(Collected data entries)
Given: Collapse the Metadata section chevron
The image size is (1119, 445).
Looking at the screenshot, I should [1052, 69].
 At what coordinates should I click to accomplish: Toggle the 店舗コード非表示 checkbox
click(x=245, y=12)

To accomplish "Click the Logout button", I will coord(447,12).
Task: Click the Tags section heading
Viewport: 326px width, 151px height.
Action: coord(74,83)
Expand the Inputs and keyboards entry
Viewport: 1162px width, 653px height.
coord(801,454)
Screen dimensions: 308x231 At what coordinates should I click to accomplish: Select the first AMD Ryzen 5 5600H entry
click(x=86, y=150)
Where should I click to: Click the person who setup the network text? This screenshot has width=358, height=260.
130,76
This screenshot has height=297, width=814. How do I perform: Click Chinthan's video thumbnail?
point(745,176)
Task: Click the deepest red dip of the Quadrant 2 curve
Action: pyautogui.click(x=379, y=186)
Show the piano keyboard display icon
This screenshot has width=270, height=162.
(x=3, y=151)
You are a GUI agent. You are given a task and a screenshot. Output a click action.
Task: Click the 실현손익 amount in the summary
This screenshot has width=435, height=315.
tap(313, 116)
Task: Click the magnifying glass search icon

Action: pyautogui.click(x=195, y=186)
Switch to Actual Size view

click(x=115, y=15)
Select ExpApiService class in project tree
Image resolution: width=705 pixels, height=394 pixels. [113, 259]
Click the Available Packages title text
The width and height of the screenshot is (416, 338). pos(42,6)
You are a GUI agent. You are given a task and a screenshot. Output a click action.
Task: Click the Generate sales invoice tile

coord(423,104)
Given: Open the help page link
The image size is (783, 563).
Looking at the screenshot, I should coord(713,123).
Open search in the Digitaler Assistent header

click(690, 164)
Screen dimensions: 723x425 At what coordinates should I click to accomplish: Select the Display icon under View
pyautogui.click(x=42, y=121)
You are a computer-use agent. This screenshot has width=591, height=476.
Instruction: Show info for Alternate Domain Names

_WORK TO BE COMPLETED_
Exactly as written, copy the lines from the one containing "Given: Open the help page link" to the end of the entries, both ends included.

_OUTPUT FOR THIS EXERCISE_
Given: Open the help page link
The image size is (783, 563).
Looking at the screenshot, I should coord(713,123).
Open search in the Digitaler Assistent header

click(690, 164)
Screen dimensions: 723x425 At what coordinates should I click to accomplish: Select the Display icon under View
pyautogui.click(x=42, y=121)
You are a computer-use agent. This screenshot has width=591, height=476.
Instruction: Show info for Alternate Domain Names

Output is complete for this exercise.